Please count the lines with the word "computer" in the material below, then state the number by itself.

====== INFORMATION GIVEN ======

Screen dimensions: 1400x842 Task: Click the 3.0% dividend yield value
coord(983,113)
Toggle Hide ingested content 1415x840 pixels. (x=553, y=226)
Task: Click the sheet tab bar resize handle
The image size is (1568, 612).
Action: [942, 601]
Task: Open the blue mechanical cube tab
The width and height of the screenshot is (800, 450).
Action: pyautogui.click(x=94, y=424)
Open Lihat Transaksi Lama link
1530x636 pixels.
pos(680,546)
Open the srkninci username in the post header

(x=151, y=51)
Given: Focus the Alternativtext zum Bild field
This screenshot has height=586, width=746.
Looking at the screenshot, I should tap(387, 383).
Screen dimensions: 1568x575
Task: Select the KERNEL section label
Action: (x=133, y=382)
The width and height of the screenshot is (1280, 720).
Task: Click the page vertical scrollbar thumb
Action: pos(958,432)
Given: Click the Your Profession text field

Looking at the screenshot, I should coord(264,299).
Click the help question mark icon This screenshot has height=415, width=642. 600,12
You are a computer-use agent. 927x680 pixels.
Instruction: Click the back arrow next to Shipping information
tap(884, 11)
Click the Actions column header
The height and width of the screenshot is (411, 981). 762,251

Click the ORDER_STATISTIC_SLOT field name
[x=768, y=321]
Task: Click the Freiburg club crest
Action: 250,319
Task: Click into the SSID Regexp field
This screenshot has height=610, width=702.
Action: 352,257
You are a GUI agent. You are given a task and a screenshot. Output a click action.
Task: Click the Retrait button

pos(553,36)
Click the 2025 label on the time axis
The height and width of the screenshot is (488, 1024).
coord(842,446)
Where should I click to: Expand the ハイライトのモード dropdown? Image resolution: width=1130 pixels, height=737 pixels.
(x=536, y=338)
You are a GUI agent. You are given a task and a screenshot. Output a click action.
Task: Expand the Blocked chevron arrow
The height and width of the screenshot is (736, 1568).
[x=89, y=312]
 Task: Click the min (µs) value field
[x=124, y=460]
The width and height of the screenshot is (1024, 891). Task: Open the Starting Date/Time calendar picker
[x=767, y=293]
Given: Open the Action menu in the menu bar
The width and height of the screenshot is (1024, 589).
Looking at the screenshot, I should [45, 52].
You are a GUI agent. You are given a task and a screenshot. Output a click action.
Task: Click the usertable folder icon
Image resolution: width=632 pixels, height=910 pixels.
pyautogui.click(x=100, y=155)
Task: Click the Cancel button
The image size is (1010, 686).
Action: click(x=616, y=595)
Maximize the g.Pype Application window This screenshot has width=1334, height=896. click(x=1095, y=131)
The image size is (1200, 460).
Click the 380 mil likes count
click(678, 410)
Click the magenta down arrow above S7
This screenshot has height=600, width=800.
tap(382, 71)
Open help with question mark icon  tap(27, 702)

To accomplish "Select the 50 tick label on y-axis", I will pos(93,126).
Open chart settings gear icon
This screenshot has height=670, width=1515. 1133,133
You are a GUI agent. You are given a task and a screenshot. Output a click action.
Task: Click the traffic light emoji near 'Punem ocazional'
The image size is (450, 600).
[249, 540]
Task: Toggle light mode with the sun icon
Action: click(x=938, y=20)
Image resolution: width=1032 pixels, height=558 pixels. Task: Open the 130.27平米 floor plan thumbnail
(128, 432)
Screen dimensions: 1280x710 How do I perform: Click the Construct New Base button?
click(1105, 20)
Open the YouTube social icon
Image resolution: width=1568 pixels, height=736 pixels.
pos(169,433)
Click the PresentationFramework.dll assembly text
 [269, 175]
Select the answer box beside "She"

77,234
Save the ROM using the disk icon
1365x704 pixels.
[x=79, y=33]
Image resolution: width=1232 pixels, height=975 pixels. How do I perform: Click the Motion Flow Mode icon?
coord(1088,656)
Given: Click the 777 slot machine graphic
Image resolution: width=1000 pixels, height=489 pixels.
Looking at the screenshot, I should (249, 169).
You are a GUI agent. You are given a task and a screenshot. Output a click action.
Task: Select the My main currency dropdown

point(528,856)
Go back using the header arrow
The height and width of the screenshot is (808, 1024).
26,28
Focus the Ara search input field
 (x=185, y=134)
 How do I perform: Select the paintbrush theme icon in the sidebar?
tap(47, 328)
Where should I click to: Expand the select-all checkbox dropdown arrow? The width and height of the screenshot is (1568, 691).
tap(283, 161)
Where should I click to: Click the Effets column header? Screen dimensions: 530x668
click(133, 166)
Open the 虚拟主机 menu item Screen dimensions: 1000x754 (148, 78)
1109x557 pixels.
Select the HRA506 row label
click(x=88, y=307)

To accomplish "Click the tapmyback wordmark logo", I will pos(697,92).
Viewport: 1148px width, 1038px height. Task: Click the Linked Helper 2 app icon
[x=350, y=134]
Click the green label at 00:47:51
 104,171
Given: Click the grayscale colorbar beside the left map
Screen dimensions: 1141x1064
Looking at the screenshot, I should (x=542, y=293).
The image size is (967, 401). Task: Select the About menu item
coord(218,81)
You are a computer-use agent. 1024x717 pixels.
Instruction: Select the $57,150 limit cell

======

**SOLUTION TO THE EXERCISE**
2